◆ What you have to do
Only the final stretch of the data is wanted: reproduce the line containing "Instruction: Select the" and each line after it, exactly.
.....
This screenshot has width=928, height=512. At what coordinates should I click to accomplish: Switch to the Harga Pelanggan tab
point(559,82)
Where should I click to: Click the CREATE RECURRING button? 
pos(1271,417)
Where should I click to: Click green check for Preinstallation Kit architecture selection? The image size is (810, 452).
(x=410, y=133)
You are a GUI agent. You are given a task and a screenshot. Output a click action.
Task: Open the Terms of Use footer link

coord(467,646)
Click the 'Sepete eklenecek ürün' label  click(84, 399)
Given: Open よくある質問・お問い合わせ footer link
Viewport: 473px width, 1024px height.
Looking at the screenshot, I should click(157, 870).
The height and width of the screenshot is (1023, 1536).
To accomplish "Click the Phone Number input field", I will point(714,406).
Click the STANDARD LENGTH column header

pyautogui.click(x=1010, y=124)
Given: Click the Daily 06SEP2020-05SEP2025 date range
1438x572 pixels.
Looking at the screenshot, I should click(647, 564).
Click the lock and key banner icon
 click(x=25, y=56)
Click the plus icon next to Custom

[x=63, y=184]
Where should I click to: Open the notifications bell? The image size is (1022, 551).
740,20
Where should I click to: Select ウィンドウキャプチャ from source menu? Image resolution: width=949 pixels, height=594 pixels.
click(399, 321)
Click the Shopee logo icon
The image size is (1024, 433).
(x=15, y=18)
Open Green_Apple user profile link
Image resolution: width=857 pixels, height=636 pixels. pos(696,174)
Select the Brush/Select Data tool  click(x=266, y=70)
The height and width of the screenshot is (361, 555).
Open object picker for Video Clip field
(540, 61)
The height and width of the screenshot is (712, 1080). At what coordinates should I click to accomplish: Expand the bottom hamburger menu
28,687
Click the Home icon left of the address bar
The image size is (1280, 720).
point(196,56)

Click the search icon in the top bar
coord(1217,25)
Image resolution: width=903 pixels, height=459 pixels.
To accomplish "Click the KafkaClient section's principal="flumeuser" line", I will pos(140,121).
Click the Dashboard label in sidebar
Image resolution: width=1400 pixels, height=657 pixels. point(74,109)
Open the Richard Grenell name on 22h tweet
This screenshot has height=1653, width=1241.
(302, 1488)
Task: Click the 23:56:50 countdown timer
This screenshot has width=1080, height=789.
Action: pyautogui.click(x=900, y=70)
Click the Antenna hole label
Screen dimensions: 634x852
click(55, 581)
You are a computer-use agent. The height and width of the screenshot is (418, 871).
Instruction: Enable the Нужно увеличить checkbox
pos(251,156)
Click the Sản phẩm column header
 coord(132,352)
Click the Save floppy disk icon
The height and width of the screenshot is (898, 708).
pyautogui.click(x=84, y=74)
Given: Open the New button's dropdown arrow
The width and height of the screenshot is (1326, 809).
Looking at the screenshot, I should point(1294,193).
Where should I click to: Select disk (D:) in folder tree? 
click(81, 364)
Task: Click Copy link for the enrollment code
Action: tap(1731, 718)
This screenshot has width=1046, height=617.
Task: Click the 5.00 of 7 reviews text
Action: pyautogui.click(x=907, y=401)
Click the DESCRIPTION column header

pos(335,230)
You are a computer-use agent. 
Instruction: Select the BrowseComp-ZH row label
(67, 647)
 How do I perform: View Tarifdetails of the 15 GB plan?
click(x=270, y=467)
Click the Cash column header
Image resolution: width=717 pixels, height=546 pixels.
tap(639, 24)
.....
◆ Worked solution
Instruction: Select the BrowseComp-ZH row label
(67, 647)
 How do I perform: View Tarifdetails of the 15 GB plan?
click(x=270, y=467)
Click the Cash column header
Image resolution: width=717 pixels, height=546 pixels.
tap(639, 24)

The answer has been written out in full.